SSブログ

『SFマガジン2013年7月号 コニー・ウィリス特集』 [読書(SF)]

 SFマガジン2013年7月号は、コニー・ウィリス特集ということで、新作中篇と、ヒューゴー賞受賞短篇を翻訳掲載してくれました。


『エミリーの総て』(コニー・ウィリス)

 「わたしがここに立ち、声を嗄らして、この先まともな役につけなくなる危険をおかしているのは、あの夜、(中略)存在しない心の奥底から際限なく言葉をほとばしらせていたエミリーが、わたしにそっくりだったからだ」(SFマガジン2013年07月号p.45)
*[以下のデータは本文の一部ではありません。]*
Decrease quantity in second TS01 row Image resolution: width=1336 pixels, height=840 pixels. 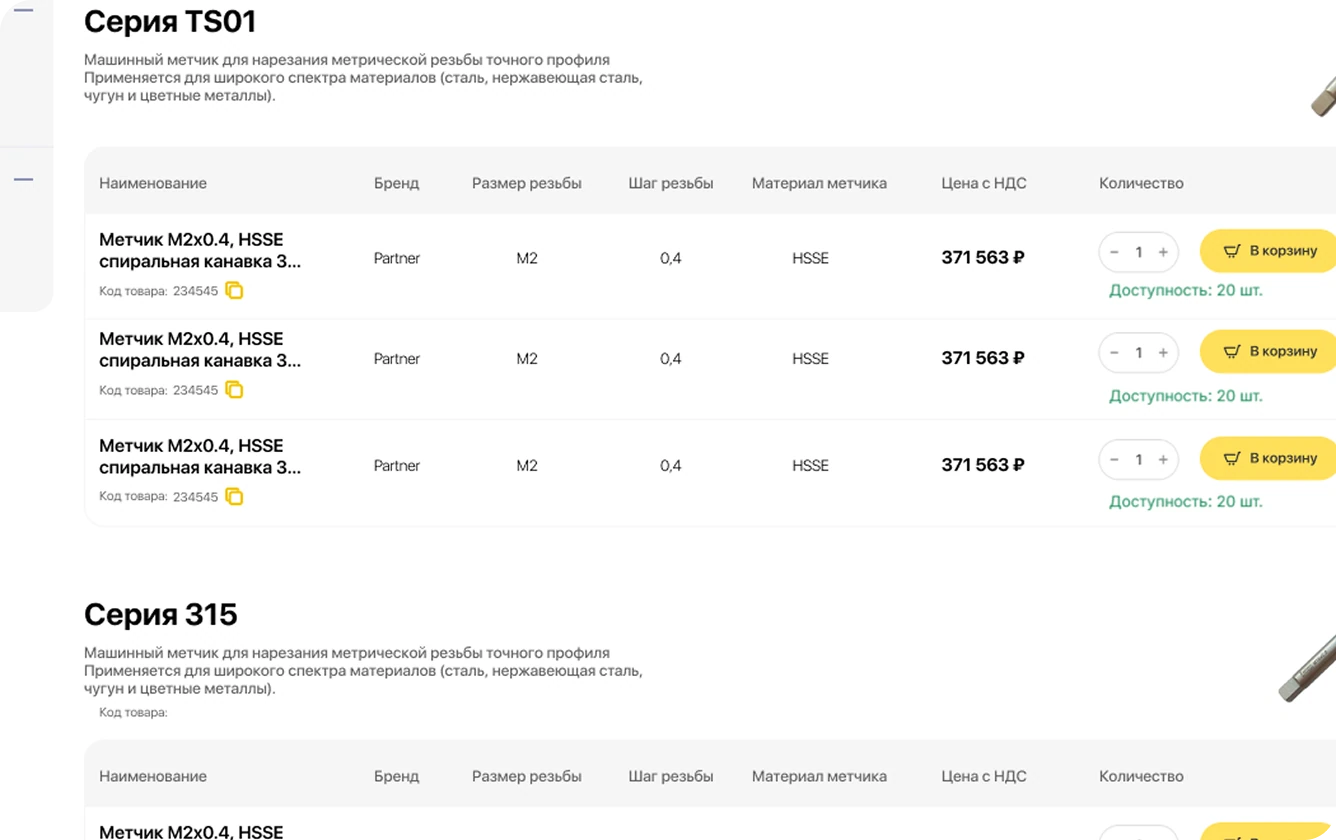[x=1114, y=352]
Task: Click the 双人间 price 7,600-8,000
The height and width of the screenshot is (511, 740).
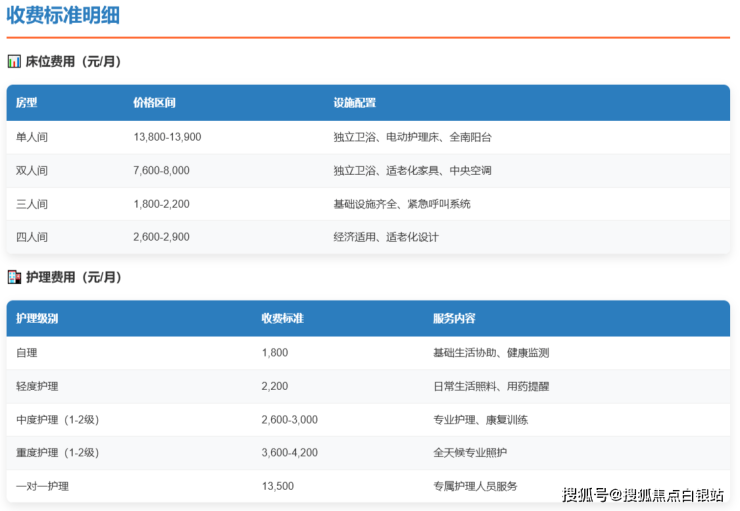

 ブロードウェイの大女優が出会った一人の娘、エミリー。ショーダンサーになりたいという熱意だけで不可能に挑む彼女の姿に、大女優はかつての自分の姿を重ねるが・・・。

 映画やミュージカルのネタを大量に含んだ華やかなロボットSF。夢や情熱に対する人々の想いが聖夜の奇跡を起こす、というパターンを忠実になぞります。しかし、米国人って本当にこの手の話が好きなんだなあ。


『ナイルに死す』(コニー・ウィリス)

 「死は、ナイルでも、予期したとおりのものだったのか? (中略)彼らもまた、あらゆる手がかりにもかかわらず、自分たちがまだ生きていると思いつづけていたのか?」(SFマガジン2013年07月号p.80)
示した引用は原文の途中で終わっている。